CERTIFICATIONS & STANDARDS.
SOC 2 Type II
Continuous controls monitoring with annual audit attestation covering security, availability, and confidentiality trust principles.
HIPAA Compliant
Protected health information isolation, access logging, BAA support, and encryption controls for covered entities and business associates.
AES-256-GCM Encryption
All data encrypted at rest using AES-256-GCM with customer-managed envelope keys. No plaintext storage anywhere in the platform.
Zero-Trust Architecture
Every request authenticated and authorized. No implicit trust between services. mTLS everywhere. Least-privilege enforced at every boundary.
PCI DSS Ready
Cardholder data environment segmented and monitored. Tokenization-first design eliminates raw card data from application scope.
GDPR Compliant
Data residency controls, right-to-erasure automation, consent management, and cross-border transfer safeguards for EU data subjects.
ENCRYPTED EVERYWHERE.
Encryption at Rest
Every byte stored on the platform is encrypted using AES-256-GCM with envelope encryption. Customer-managed keys via Cloud KMS. Automatic key rotation on configurable schedules. No plaintext touches disk.
Encryption in Transit
All network traffic encrypted with TLS 1.3. Internal service-to-service communication secured with mutual TLS. Certificate rotation is automatic. Downgrade attacks are blocked at the edge.
Key Management
HSM-backed key storage with hardware root of trust. Envelope encryption wraps data encryption keys with key encryption keys. Full audit trail on every key operation. Bring-your-own-key supported.
HARDENED
FROM THE GROUND UP.
Every layer of the Pinkerton AI infrastructure is designed for defense in depth. Private networks, managed databases with automated backups, container isolation, and edge protection work together to eliminate attack surface.
GKE Autopilot
Workloads run on Google Kubernetes Engine Autopilot with automatic node provisioning, pod-level isolation, and built-in security hardening. No node management overhead.
Cloud SQL with Automated Backups
Managed PostgreSQL with automated daily backups, point-in-time recovery to the second, cross-region replication, and encrypted storage. Recovery tested quarterly.
Private VPC Networking
All tenant workloads operate inside private VPCs with no public IP addresses. Interconnects, NAT gateways, and firewall rules enforced by policy. Network segmentation per tenant.
WAF Protection
Web Application Firewall with OWASP Core Rule Set, DDoS mitigation at the edge, rate limiting, geographic restrictions, and bot management. Adaptive rules tuned per deployment.
EVERY REQUEST. VERIFIED.
Identity is the perimeter. Every actor, every action, every resource access is authenticated, authorized, and logged.
Role-Based Access Control
Granular RBAC with sovereignty levels. Permissions scoped to tenant, department, and resource. Inheritance chains with explicit deny overrides.
JWT Authentication
Stateless token authentication with short-lived access tokens and rotating refresh tokens. Token binding prevents replay attacks. Claims validated on every request.
Immutable Audit Logging
Every authentication event, authorization decision, and data access logged to an append-only audit stream. Before/after snapshots for every state change.
Session Management
Configurable session lifetimes, idle timeouts, and concurrent session limits. Force-logout capability for compromised sessions. Session events streamed to SIEM.

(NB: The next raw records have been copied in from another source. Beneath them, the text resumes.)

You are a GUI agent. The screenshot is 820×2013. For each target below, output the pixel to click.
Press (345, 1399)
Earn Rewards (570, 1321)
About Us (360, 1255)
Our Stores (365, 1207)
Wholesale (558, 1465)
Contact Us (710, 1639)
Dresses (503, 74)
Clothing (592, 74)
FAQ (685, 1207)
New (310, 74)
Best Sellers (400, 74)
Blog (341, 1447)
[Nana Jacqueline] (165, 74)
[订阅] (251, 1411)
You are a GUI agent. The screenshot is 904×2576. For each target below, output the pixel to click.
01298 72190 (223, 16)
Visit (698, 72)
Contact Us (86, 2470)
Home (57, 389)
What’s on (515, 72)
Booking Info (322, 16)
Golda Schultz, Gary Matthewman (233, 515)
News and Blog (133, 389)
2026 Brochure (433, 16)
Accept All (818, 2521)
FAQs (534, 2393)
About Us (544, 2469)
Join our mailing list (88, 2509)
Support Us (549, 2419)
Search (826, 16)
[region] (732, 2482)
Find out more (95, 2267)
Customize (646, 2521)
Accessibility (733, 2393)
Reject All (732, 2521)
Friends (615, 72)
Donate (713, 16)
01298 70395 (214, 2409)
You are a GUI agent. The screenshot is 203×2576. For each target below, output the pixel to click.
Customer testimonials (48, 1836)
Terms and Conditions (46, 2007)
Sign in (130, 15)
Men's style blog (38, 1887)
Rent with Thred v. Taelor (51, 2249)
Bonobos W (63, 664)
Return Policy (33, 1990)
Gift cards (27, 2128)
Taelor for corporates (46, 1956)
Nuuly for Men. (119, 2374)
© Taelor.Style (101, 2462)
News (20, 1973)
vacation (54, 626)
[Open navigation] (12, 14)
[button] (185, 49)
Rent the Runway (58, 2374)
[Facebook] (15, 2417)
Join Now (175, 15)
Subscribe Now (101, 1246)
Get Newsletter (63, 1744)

Multi-Factor Authentication
TOTP, WebAuthn, and SMS-based second factors. MFA enforced by policy at the tenant level. Step-up authentication for sensitive operations like payroll approval.
Least-Privilege Enforcement
Default-deny posture across all resources. Permissions granted explicitly, scoped narrowly, and reviewed on schedule. Unused permissions flagged for revocation.